TASKS FOR THIS EXERCISE:
1. From the boll weevil text, reproduce the passage from "VDACS oversees a" to "the survey program." word for word.
2. Answer these questions from the boll weevil text:
(a) In what year was the weevil first detected in Virginia?
(b) How many traps did the agency install this year?
(c) Where did cottonseed rank among Virginia's agricultural commodities?

The Virginia Department of Agriculture and Consumer Services (VDACS) recently completed the 2016 cotton boll weevil survey and detected no weevils in Virginia. The destructive pest was first detected in the state in 1922.

By the 1960s, the weevil had decimated American cotton. Mississippi began the first eradication program in 1971 with mixed success. In 1977 Virginia and North Carolina began an eradication program that was highly successful, moving gradually from those states across the Cotton Belt.

Cotton experienced a renaissance in the ensuing years and by the early 1990s, Virginia farmers planted enough acres in cotton to support several cotton gins in the state, including one on the Eastern Shore. Currently Virginia has gins in Emporia, Southampton, Suffolk and Windsor.

VDACS oversees a monitoring program to ensure that the weevil does not reappear. This year, the agency installed 960 traps on an estimated 71,500 acres of cotton in Virginia and did not detect a single weevil. All cotton growers pay a per acre fee to fund the survey program.

Virginia is the northern-most cotton growing state in the U.S. In 2014, cotton was the 13th largest agricultural commodity in Virginia with farm cash receipts of $72 million. Cottonseed, a by-product used in animal feed, was the 19th largest commodity with receipts of $11 million.

[Records of locating words and elements]
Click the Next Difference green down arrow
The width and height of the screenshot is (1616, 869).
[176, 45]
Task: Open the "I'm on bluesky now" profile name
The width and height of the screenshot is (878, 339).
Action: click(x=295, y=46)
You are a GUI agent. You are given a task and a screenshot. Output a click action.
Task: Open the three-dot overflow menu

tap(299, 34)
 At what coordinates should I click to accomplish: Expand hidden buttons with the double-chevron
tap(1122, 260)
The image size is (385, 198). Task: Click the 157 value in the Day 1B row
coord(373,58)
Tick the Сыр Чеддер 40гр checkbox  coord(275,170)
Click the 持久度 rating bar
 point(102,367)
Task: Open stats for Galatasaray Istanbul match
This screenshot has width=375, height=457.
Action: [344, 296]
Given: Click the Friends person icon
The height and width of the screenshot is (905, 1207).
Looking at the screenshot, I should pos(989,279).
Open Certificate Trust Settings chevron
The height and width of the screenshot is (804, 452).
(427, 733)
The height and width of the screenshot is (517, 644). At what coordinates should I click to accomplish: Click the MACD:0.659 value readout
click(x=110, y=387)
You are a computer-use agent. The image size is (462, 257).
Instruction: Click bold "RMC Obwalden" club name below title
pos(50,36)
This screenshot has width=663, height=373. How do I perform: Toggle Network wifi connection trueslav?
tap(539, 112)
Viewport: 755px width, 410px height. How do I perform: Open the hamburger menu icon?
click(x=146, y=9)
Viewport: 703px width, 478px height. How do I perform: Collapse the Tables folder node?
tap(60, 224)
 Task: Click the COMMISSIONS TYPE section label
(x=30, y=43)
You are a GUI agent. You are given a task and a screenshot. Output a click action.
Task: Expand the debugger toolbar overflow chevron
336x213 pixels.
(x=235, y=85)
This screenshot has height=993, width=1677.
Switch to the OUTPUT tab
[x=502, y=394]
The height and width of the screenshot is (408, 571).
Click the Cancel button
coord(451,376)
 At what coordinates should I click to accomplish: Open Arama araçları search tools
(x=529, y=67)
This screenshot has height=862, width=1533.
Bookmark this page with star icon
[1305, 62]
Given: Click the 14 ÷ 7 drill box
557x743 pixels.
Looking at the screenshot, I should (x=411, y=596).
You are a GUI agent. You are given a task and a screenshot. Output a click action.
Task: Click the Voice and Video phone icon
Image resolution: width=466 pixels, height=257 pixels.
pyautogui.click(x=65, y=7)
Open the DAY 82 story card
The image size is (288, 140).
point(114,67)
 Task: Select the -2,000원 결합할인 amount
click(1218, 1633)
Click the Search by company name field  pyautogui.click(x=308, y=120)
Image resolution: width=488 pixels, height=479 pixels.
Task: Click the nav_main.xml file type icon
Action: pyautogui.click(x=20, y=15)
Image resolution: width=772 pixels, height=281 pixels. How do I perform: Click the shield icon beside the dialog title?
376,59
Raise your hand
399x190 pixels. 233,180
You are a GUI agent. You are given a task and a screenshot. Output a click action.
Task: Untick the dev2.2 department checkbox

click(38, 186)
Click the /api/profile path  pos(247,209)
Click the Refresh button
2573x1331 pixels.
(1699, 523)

RESULTS:
1.
VDACS oversees a monitoring program to ensure that the weevil does not reappear. This year, the agency installed 960 traps on an estimated 71,500 acres of cotton in Virginia and did not detect a single weevil. All cotton growers pay a per acre fee to fund the survey program.

2.
(a) 1922
(b) 960
(c) 19th largest